Laser Raman scattering measurements of differential molecular diffusion in nonreacting turbulent jets of H2/CO2 mixing with air

Abstract

In this paper we report measurements of differential diffusion in nonreacting jet flows. Pulsed laser Raman scattering spectroscopy is used to measure species concentrations in nonreacting jets of H2/CO2 into air over a range of Reynolds numbers from 1000 to 64 000. Measurements are also made in strained laminar opposed flows of H2/CO2 against air, where differential diffusion effects on relative species concentrations are observed to be independent of strain rate.

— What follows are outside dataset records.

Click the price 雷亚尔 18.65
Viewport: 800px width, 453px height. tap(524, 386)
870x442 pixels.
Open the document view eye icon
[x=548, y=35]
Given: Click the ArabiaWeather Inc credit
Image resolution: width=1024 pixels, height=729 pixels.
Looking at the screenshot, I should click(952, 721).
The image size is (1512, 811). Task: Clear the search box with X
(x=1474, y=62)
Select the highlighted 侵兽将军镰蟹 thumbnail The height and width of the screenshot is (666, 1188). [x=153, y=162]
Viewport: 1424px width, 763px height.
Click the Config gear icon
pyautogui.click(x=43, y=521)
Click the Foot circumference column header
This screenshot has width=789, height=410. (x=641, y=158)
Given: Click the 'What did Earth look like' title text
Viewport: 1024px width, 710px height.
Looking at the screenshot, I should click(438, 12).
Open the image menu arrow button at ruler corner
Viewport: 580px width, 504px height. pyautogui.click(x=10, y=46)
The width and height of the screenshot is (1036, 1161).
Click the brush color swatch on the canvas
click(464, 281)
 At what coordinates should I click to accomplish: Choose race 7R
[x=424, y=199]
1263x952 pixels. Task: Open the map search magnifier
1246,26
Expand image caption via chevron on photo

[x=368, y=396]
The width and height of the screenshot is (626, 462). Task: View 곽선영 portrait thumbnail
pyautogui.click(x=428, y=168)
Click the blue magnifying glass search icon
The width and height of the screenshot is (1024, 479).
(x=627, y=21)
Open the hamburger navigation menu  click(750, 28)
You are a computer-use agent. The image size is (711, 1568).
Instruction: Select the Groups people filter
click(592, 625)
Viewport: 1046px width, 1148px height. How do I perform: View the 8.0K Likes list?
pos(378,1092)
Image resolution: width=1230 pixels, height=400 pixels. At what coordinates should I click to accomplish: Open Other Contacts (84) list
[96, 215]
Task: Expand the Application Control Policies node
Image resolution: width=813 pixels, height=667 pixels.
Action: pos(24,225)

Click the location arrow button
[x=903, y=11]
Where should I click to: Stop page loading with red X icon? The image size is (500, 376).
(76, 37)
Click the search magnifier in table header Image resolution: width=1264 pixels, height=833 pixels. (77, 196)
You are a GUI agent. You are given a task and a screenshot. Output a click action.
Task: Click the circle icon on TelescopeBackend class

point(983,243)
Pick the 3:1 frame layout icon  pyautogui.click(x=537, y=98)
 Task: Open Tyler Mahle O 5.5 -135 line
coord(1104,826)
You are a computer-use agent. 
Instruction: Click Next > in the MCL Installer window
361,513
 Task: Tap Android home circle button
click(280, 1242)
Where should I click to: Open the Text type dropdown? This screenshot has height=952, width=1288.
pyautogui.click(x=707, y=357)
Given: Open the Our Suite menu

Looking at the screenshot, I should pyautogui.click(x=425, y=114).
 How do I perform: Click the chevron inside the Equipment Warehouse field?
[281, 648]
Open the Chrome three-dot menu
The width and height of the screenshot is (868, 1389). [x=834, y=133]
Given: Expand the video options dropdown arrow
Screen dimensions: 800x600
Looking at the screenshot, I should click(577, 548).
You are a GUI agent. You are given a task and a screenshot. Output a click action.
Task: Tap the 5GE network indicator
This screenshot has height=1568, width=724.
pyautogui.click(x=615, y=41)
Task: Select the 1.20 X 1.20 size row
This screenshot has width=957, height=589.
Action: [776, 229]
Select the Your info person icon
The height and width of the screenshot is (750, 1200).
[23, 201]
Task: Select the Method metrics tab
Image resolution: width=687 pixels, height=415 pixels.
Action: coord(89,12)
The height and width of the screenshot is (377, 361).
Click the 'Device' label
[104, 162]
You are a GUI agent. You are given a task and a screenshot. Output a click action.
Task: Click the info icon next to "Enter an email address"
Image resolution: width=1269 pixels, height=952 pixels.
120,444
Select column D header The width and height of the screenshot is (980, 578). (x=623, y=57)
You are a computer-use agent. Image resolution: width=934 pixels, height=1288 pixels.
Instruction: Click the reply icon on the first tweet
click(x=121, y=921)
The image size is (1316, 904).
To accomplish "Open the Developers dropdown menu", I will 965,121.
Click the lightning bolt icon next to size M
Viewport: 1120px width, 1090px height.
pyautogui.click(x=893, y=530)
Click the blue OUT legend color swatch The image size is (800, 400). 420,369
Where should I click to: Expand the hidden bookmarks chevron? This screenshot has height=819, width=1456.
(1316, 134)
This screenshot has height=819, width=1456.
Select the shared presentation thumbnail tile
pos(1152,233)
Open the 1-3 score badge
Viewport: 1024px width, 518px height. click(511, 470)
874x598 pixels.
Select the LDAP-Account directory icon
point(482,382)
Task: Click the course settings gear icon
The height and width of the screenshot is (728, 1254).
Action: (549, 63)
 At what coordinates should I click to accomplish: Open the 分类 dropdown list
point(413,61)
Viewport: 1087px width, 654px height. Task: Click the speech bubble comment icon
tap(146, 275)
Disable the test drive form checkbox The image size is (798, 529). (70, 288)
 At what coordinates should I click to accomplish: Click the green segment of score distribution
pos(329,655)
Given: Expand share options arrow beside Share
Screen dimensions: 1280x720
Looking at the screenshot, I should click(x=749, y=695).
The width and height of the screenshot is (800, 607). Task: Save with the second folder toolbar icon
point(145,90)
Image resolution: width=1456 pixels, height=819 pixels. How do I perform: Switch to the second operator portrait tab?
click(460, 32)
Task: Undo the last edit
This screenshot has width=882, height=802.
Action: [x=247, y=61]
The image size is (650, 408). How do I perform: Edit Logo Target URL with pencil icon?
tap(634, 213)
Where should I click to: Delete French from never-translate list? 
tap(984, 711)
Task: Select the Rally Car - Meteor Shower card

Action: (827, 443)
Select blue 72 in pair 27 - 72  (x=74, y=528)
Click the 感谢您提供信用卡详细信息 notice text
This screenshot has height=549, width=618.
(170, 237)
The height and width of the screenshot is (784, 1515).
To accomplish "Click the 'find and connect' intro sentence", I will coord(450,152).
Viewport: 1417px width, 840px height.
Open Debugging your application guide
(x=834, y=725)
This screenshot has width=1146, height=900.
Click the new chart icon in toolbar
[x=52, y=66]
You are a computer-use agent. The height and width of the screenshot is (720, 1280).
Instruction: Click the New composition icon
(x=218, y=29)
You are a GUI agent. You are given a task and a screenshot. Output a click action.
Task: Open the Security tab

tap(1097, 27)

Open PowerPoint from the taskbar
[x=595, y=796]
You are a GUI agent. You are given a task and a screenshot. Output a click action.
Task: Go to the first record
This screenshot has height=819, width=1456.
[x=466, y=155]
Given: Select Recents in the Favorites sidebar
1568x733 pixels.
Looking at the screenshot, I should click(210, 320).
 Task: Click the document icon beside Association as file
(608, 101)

In laminar opposed flows and in a laminar jet (Re=1000), measurements of average species concentrations show significant differential diffusion effects. In jet flows of higher Reynolds numbers, only instantaneous species concentrations are affected by differential diffusion; measured species concentrations are the same, on average, as the species concentrations that would have been observed if all species diffusivities were equal. Instantaneous differential diffusion effects in turbulent jets are quantified by the variance of a differential diffusion variable z, where z is the difference between the normalized mole fractions of H2 and CO2 (and normalization refers to dividing each species mole fraction by the mole fraction of that species in pure jet fluid). Measurements show that zRMS diminishes with increasing Reynolds number. Histograms of z show negative skewness in the low Reynolds number jet. At higher Reynolds numbers the histograms become more symmetric, although asymmetries do remain at higher Reynolds numbers in the data obtained near the jet edge, where there is an interface between jet fluid and coflowing air.